The 2005 Labour election manifesto stated: "We are also committed to retaining the independent nuclear deterrent." This like so much surrounding nuclear weapons is a confidence trick which like all confidence trick works because people want to believe it. Ever since the late 1940s when miffed by the Americans the Foreign Secretary Ernest Bevin said: I do not want any other Foreign Secretary of this country to be talked at [by the Americans], or to, as I was. We've got to have this thing over here [atomic bomb], whatever it costs. We've got to have the bloody Union Jack on top of it. Most British politicians and commentators who surely know better continue talking about Britain’s ‘independent’ nuclear deterrent. In fact there is no such thing.

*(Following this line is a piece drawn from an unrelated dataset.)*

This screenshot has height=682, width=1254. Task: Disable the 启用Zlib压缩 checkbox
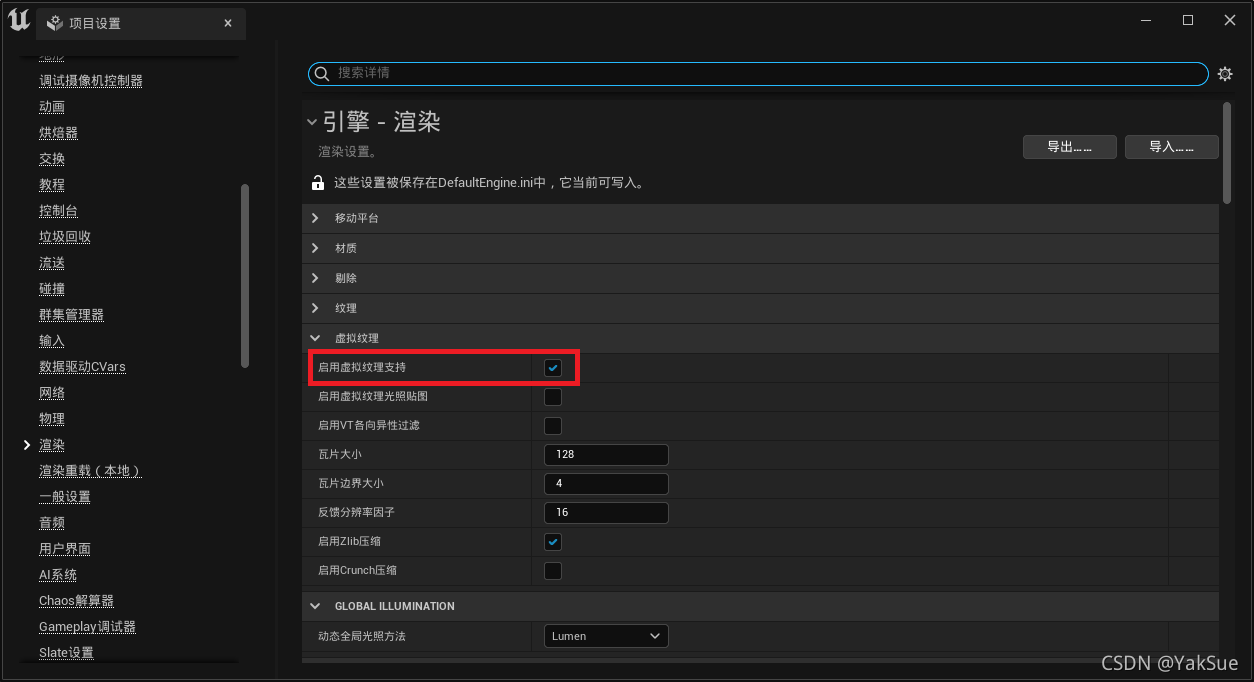[x=553, y=541]
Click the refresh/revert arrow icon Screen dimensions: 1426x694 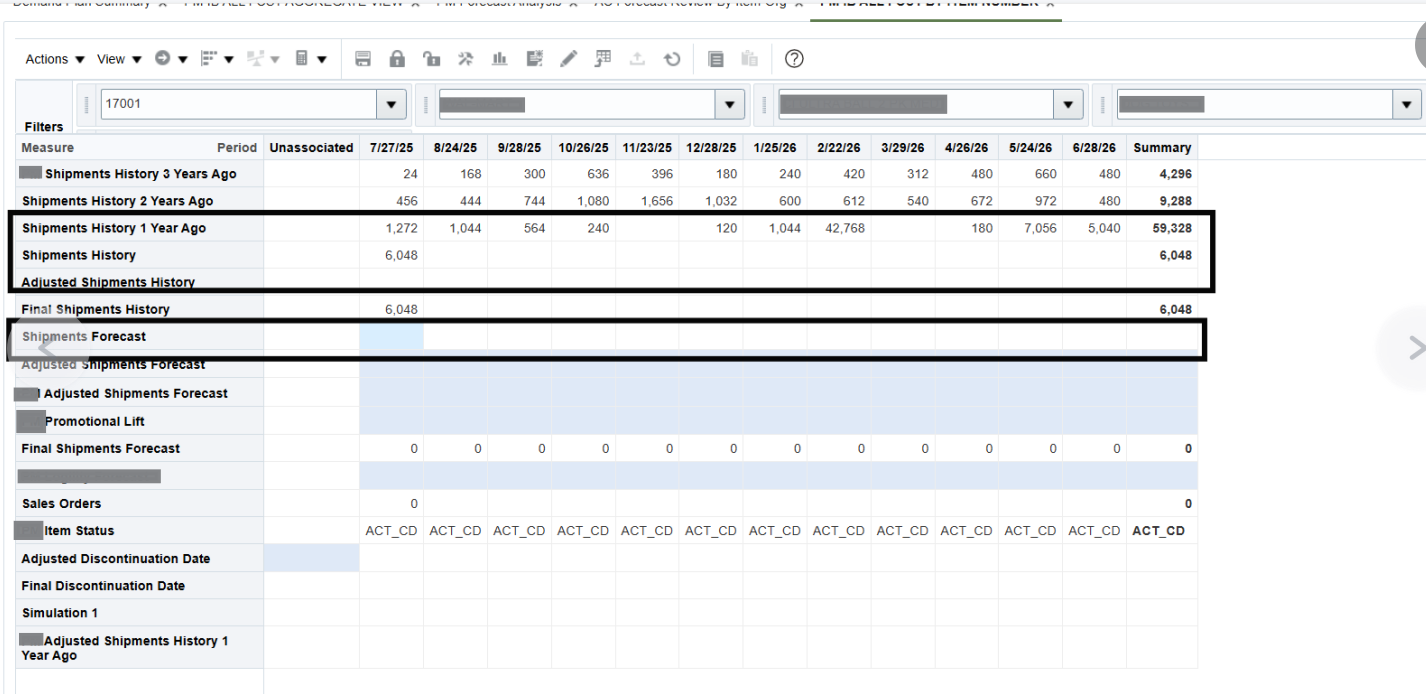(x=672, y=58)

The fact behind the pro-renewal of Trident argument is that Britain’s defence in any future scenario depends not on it having a nuclear deterrent with a Union Jack on it, but on it having the US on its side. Declassified National Security directives make Britain’s dependence clear. Even the conservative government at the height of nuclear confrontation had to admit that there were never any ‘identifying British’ Trident missiles. The words ‘Royal Navy’ were only> > painted on the missiles for test firing to make suitable publicity pictures.
Documents obtained by the Natural Resources Defence Council, a non-governmental organisation in the US, show that for 45 years the UK has been given blueprints of many US weapons to help build bombs for Royal Navy missile submarines and RAF bombers. For decades, too, all British nuclear testing was done in the US, and access to the Nevada test site is still essential to the UK programme.
Just before the Christmas break in 2008 Ministers announced the sale of the remaining third share in the Atomic Weapons Establishment in Aldermaston to a Californian engineering company or as The Independent put it at the time ‘The announcement means that Americans will now produce and maintain Britain's independent nuclear deterrent.’
Today Aldermaston not only uses US equipment to make the bombs but is co-managed by the Lockheed Martin Corporation of Bethesda, Maryland, while the submarine maintenance base in Plymouth is largely the property of Dick Cheney's old firm, Halliburton.
As far back as 1962 the then US defence secretary, Robert McNamara, said that the British nuclear bomber force did not operate independently. Writing in 1980, Air Vice-Marshal Stewart Menaul said it definitely could not be used without US authorisation. Today former naval officers say it would be extremely difficult. Or as Robin Cook said all aspects of Trident are dependent on the US.
Did Britain have to invade Iraq? No, but if it had not, when the Mutual Defence Agreement came up for renewal in 2004 would John Bolton have recommended to his president that Britain was worthy of another ten years of nuclear supplies?